En dépit de la multiplication des alertes, le gouvernement tunisien ne semble pas encore avoir pris la mesure de l'urgence de restructurer les banques publiques. Il aura fallu attendre près de neuf mois pour que la Société tunisienne de banque (STB), la Banque nationale agricole (BNA) et la Banque de l'habitat (BH) présentent leurs résultats 2011. Celui de STB, la plus importante des trois, est particulièrement catastrophique. Sans une dotation de 117 millions de dinars (57,5 millions d'euros) votée in extremis par l'Assemblée nationale constituante, elle afficherait une perte de 106 millions de dinars. De leur côté, BNA et BH ont publié des résultats en baisse de 17,8 % et 37,6 % respectivement.

Ces établissements accumulent en outre un stock inquiétant de créances douteuses. Si les résultats consolidés de STB pour 2011 n'ont pas encore été publiés, la banque affichait déjà en 2010 1,9 milliard de dinars de créances classées dont seulement 50 % sont provisionnées, selon les analystes d'AlphaMena. La situation n'est pas plus reluisante chez ses consoeurs. En 2011, BNA présentait ainsi 1 milliard de dinars de prêts compromis, provisionnés à 71 %, et BH 672 millions de dinars, provisionnés à 53 %. En moyenne, les créances douteuses des banques publiques représentent 20 % du total de leurs crédits, un chiffre légèrement supérieur à la moyenne des établissements tunisiens (presque 16 %) et près de cinq fois plus important que pour le secteur bancaire marocain (voir le tableau).

Dans son dernier rapport « Banking Industry Country Risk Assessment » (Bicra), Standard & Poor's dresse un portrait alarmant du secteur bancaire tunisien, attribuant au pays une notation du risque de 8 sur 10 (10 étant le plus risqué). Même si l'agence de notation reconnaît que l'État a montré son soutien au secteur, elle souligne que sa capacité financière ne serait pas suffisante pour faire face à une crise systémique. Dans une déclaration qui traduit la faiblesse de ses attentes, la Banque centrale de Tunisie (BCT) semble se satisfaire que le pays se trouve au même niveau de risque que le Liban ou le Nigeria.

 

Sine die

Un temps envisagée, une fusion de STB et BH a été reportée sine die. Selon Dhafer Saïdane, maître de conférences en économie à l'université française de Lille-III, c'est pourtant la seule solution : « Il conviendrait de consolider les trois banques publiques en un seul établissement à vocation universelle et de ne conserver que trois ou quatre banques privées. Sur ce point, la Tunisie peut prendre exemple sur ce qui s'est passé en Afrique subsaharienne, où les exigences de fonds propres ont été relevées de manière à consolider le secteur. En Tunisie, 21 banques se partagent un marché de 10 millions d'habitants et leur bilan cumulé pèse à peu près autant que celui d'Attijariwafa Bank », la première banque marocaine.
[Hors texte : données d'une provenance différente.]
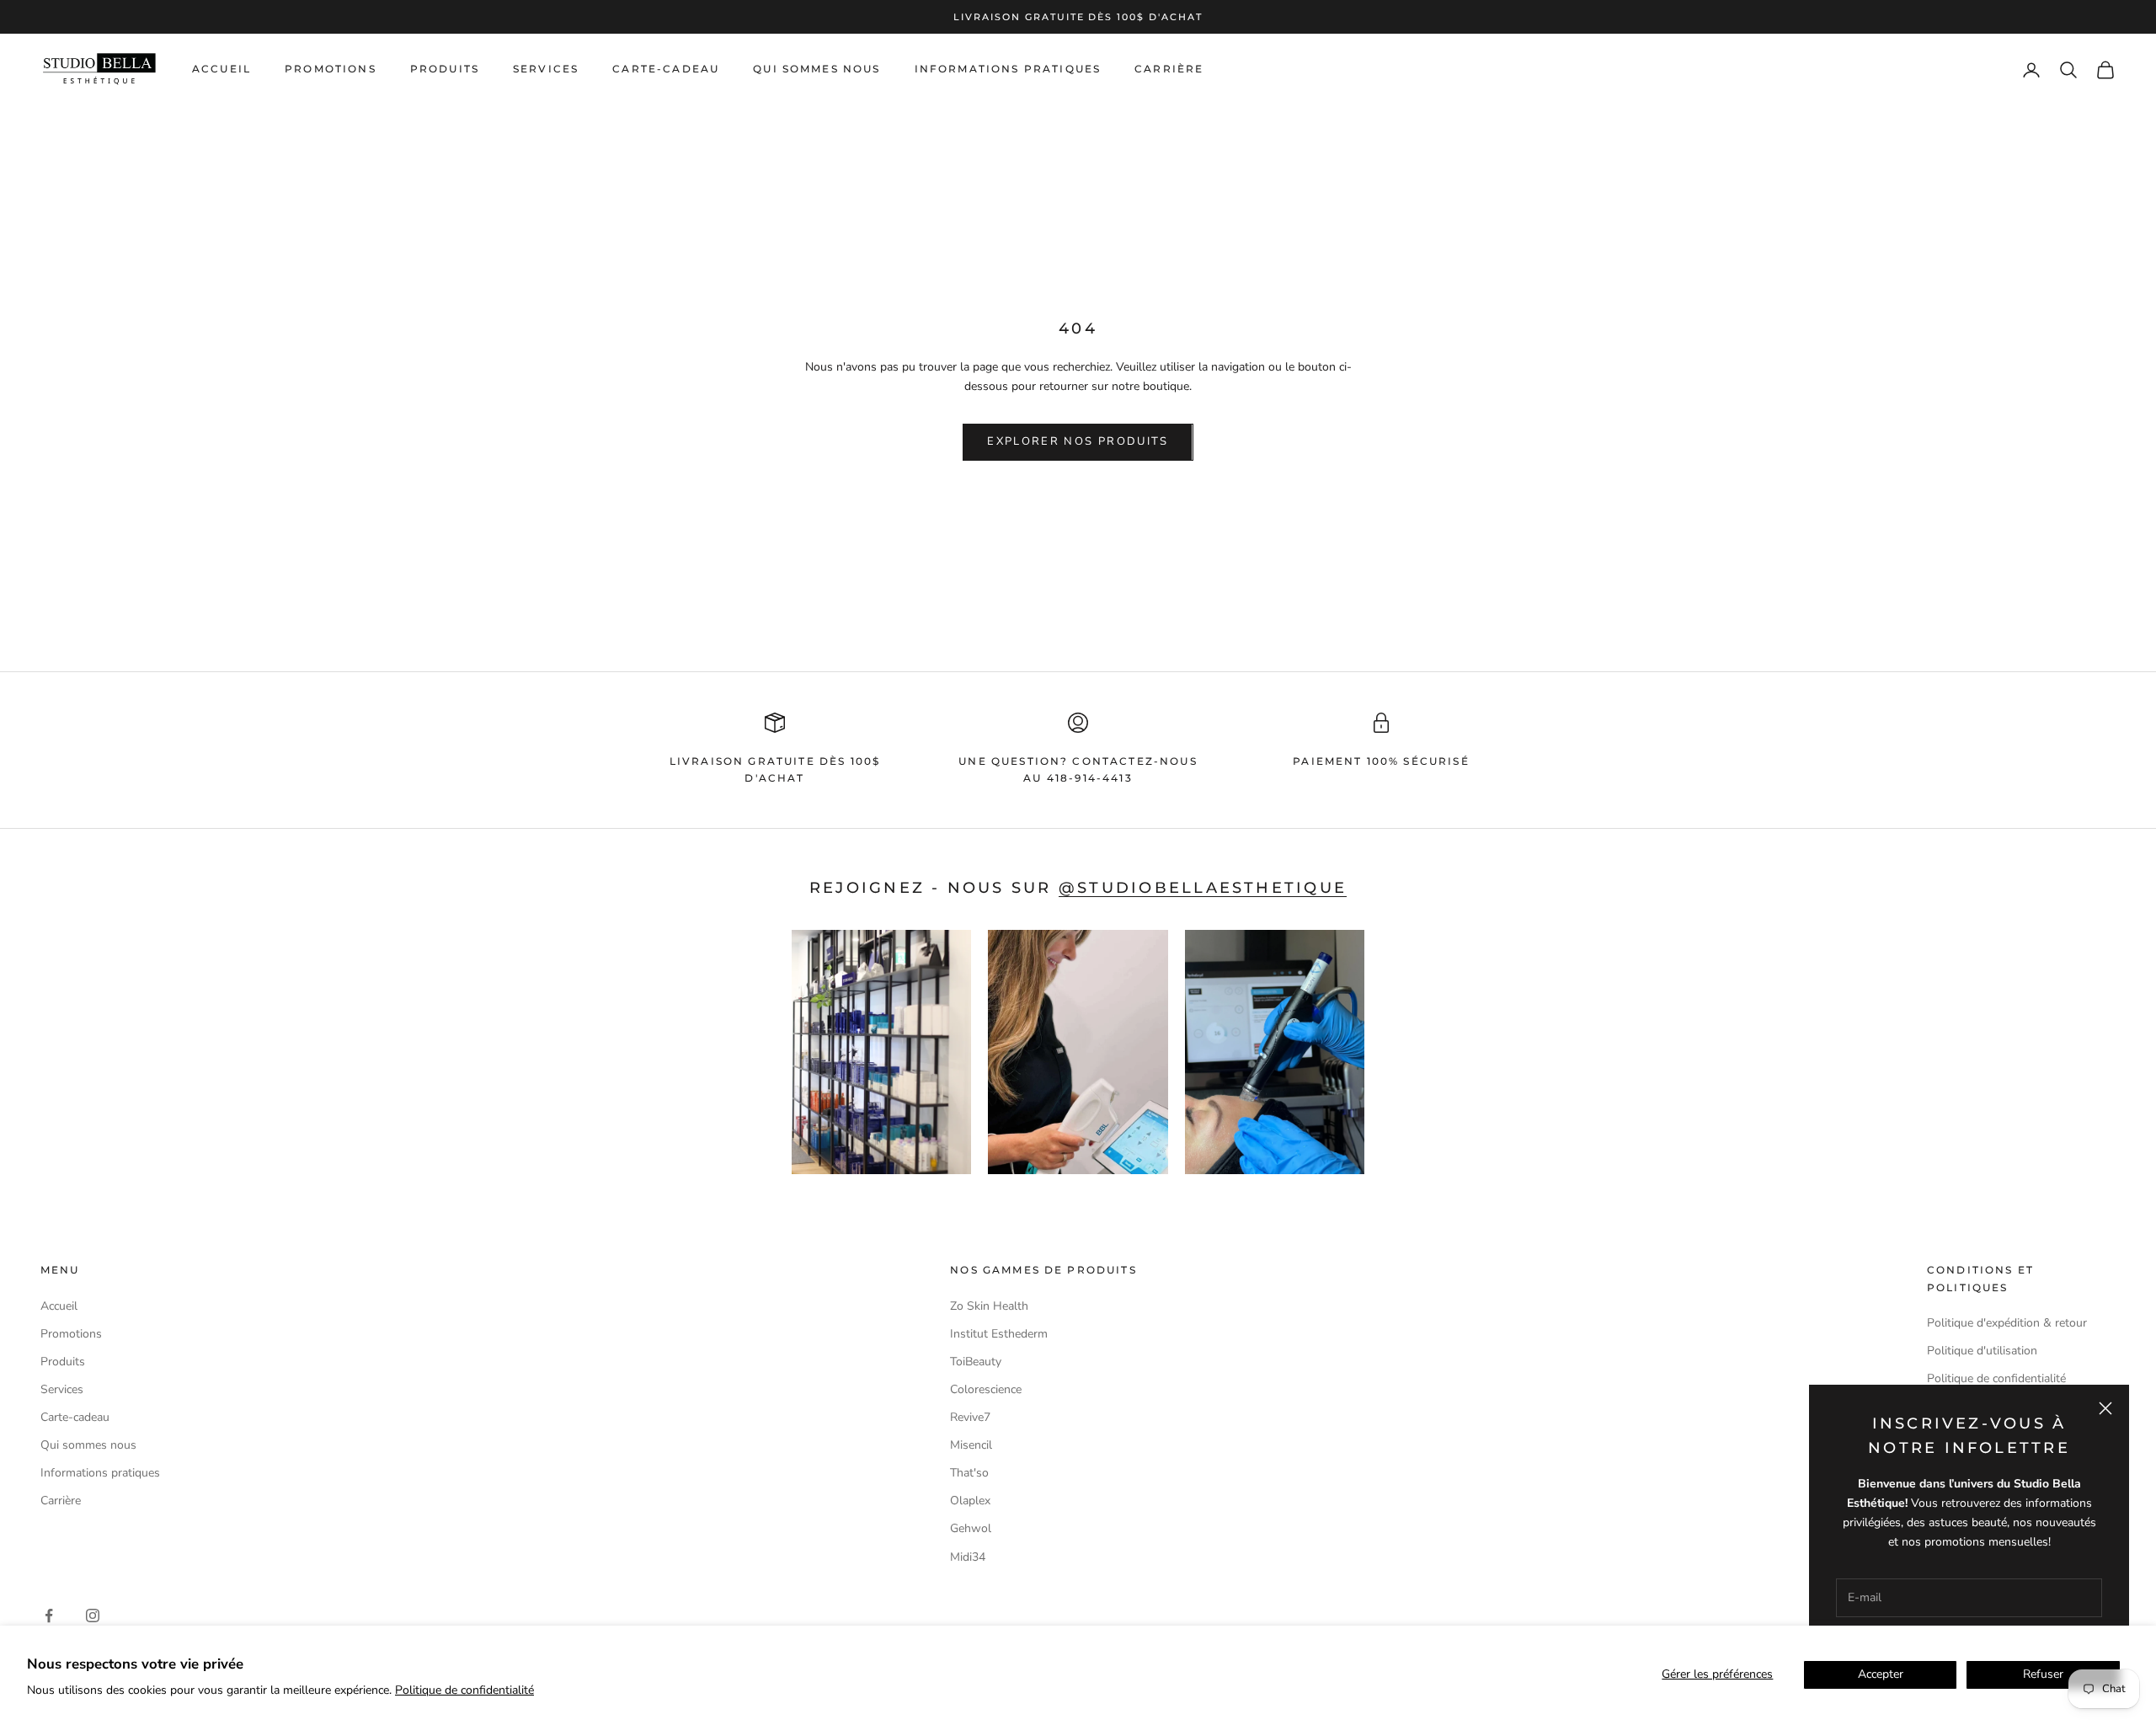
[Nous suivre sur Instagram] (92, 1615)
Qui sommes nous (816, 69)
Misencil (971, 1445)
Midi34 (967, 1557)
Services (546, 69)
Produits (444, 69)
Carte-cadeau (665, 69)
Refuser (2043, 1674)
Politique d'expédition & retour (2007, 1323)
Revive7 (970, 1417)
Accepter (1880, 1674)
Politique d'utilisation (1982, 1351)
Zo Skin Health (989, 1306)
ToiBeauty (975, 1362)
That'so (969, 1473)
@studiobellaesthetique (1203, 888)
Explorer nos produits (1077, 441)
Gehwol (970, 1528)
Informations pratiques (1008, 69)
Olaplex (970, 1501)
Les plans de restructuration figuraient déjà dans le programme électoral de l'ancien président Ben Ali en 2009. Trois ans plus tard, le ministre des Finances par intérim, Slim Besbes, a indiqué qu'un appel d'offres était en cours pour sélectionner des cabinets d'audit pour les trois banques publiques et huit de leurs filiales « afin de mettre en place une stratégie de réforme cohérente du système financier ». « Une perte de temps », juge le patron d'une grande banque privée : « Il faut des actions réelles pour sortir définitivement de l'ornière avant que la réputation des banques privées ne soit entachée à son tour ! »

Selon les observateurs, une faillite reste inenvisageable.

Au-delà d'une restructuration, c'est le modèle économique même des banques, basé sur la collecte de dépôts à taux très bas et l'octroi de crédits à taux élevés, qui doit être remis en question. « Les établissements ne proposent pas de produits innovants, leur activité de marché est marginale, et la partie corporate est traitée comme de la banque de détail », regrette Kais Kriaa, analyste chez AlphaMena. Un point agace tout particulièrement les hommes d'affaires tunisiens : « Les banquiers accordent encore des prêts sur des bases personnelles », lâche un patron qui regrette que ceux-ci n'aient pas encore « pris la mesure du changement qui s'est opéré dans la société ».

Les banques pèsent plus de 40 % de la capitalisation boursière de la Place de Tunis et leur mauvaise santé met en danger l'ensemble de l'économie. Selon les observateurs, la faillite d'un établissement public est certes inenvisageable. « Cela n'est jamais arrivé et n'arrivera jamais », martèle un banquier. Mais face à l'ampleur de la tâche, la puissance publique paraît démunie. La BCT, dont les réserves de change sont au plus bas, a perdu un peu de son indépendance à la suite du limogeage de son ancien gouverneur, Mustapha Kamel Nabli, après un long feuilleton politique qui s'est terminé en juillet. Et avec des élections dans moins de un an, l'impopularité des mesures à prendre semble insurmontable pour le gouvernement. Mais plus il tarde, plus il risque d'être spectateur d'une catastrophe annoncée.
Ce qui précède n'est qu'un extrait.